Dans ce contexte, théoriquement, l’accès aux mesures médicales d’affirmation de genre devrait être facilité en Suisse. En pratique, de nombreux freins demeurent.

D’abord, même si certain·e·s praticien·ne·s travaillent selon le principe du consentement éclairé, persiste encore souvent la nécessité de présenter une attestation délivrée par un psychiatre avant de pouvoir accéder aux soins – hormonothérapie et chirurgie. « En général, explique Lynn Bertholet, le rôle du psy est de déterminer des comorbidités qui amèneraient à refuser son identité de genre et qui ne relèveraient pas d’une incongruence de genre. Cela peut se faire assez vite, de l’ordre de 4 à 5 séances.» Sylvan Berrut signale qu’il recommande souvent qu’un suivi psychologique soit mis en place afin d’accéder sans difficultés à la prise en charge.
Ensuite, pour de nombreuses personnes concernées, la difficulté est de trouver un·e médecin spécialisé·e. Sylvan Berrut explique: « Trouver un endocrinologue n’est souvent pas une mince affaire, notamment dans certains cantons comme le Valais ou le Jura. »

Puis, vient la question de la qualité des soins. Comme le souligne Alecs Recher: « Certaines interventions comme la torsoplastie ou l’augmentation mammaire se passent généralement bien. En revanche, les chirurgies génitales –phalloplastie ou vaginoplastie, sont encore réa-lisées par des médecins qui ne sont pas assez formés et ne pratiquent pas assez ces actes. Ainsi, les résultats sont de bien moindre qualité que ceux obtenus dans des établissements à l’étranger. » Chirurgies à l’étranger qui ne sont pas prises en charge par les caisses-maladie.

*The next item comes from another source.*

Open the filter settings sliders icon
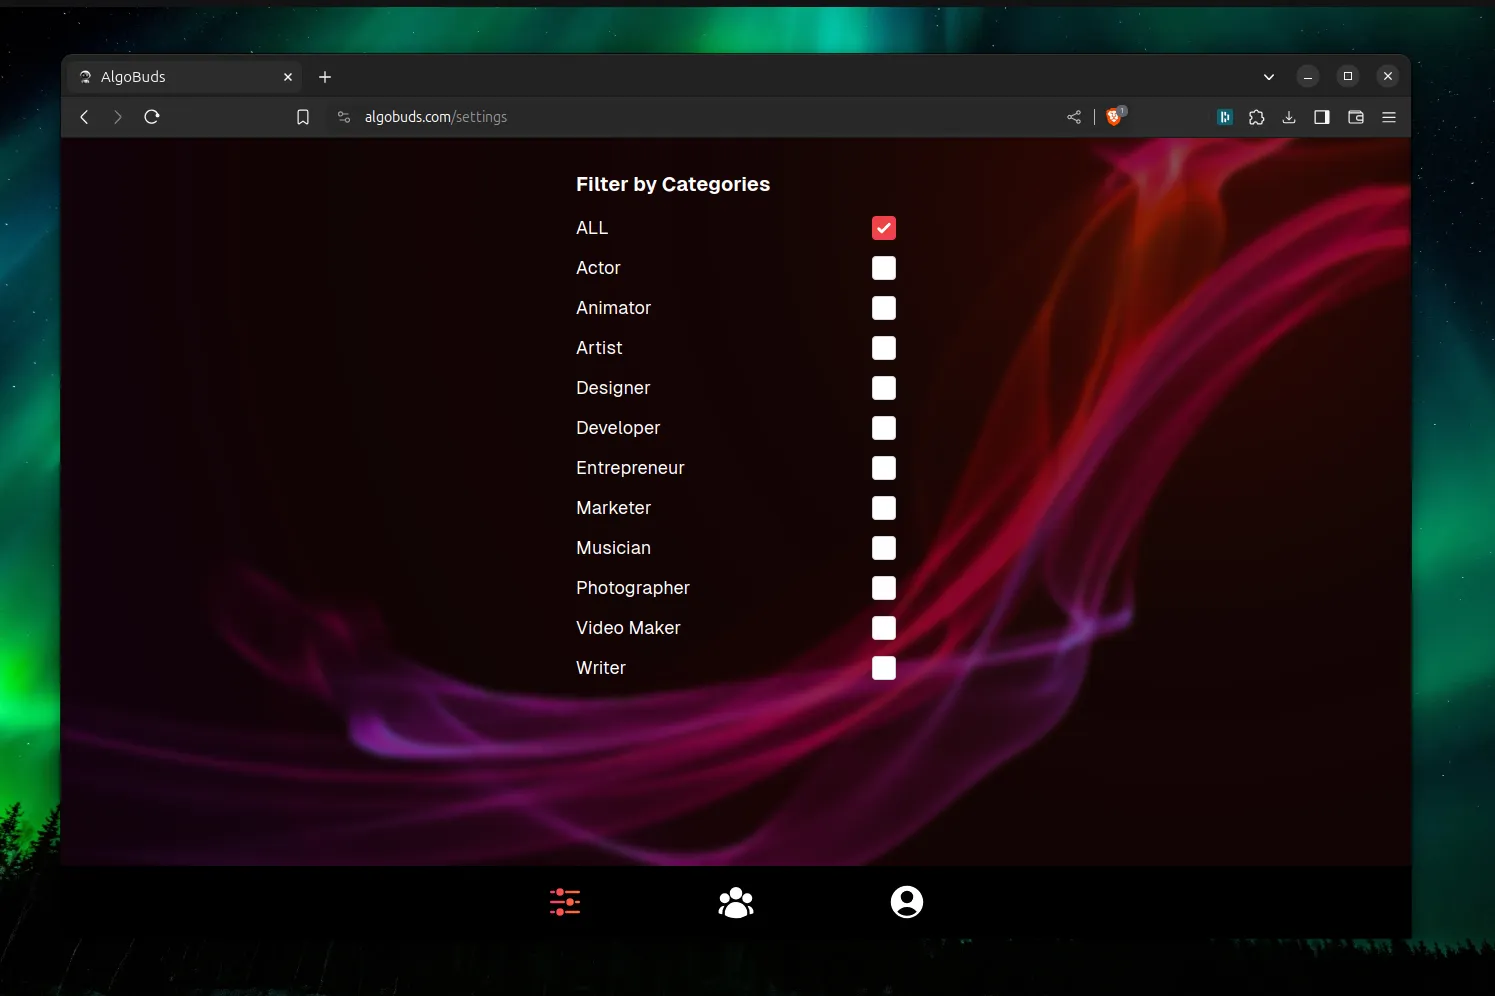This screenshot has height=996, width=1495. click(x=565, y=902)
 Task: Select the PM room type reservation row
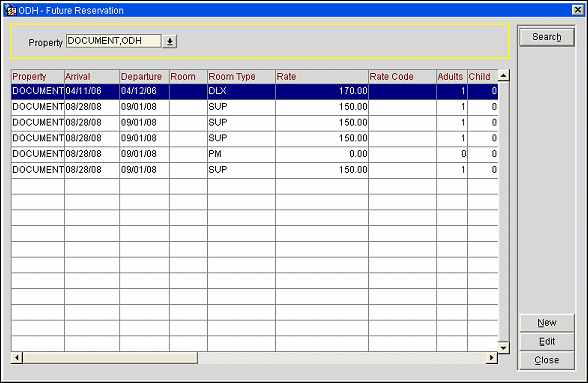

Des prises en charge en Suisse, parlons-en. Théoriquement, lorsque la transition est réalisée en Suisse, l’assurance de base est censée couvrir les frais de réassignation des caractères sexuels primaires et secondaires à plusieurs conditions:

  1. Les interventions doivent être considérées comme efficaces, appropriées et économiques, conformément à la loi fédérale sur l’assurance-maladie.
  2. Un diagnostic de « non-congruence de genre » ainsi qu’une attestation certifiant que la mesure souhaitée est nécessaire et indispensable et qu’il n’existe pas d’alternative moins coûteuse doivent pouvoir être remis à la caisse.

Différents freins, contraires au droit, apparaissent régulièrement, comme la demande d’attendre d’avoir atteint 25 ans ou celle d’avoir bénéficié de deux ans de suivi psy. Pour ces cas, il est possible de faire appel. En outre, les épilations doivent être réalisées par un·e médecin dermatologue et non dans un cabinet d’esthétique.

Reste que, trop souvent, comme le note Alecs Recher, le remboursement par les caisses-maladie relève de la « loterie ». Il raconte: « Je vois chaque semaine plusieurs cas de refus mal fondés, reposant sur des explications fausses sur le plan juridique. En outre, les médecins-conseils ne sont pas ou peu formé·e·s. » Sylvan Berrut relève l’impression d’arbitraire qui demeure : « Des situations similaires sont traitées de manière différente parfois même au sein d’une même caisse. » Si des services d’assistance juridique gratuits existent au sein d’associations comme le TGNS, on peut espérer que la lecture de la CIM-11 et la parution, le 15 septembre 2022, des 8èmes Standards de soins de la WPATH engendrent de meilleures conditions de prise en charge et les uniformisent.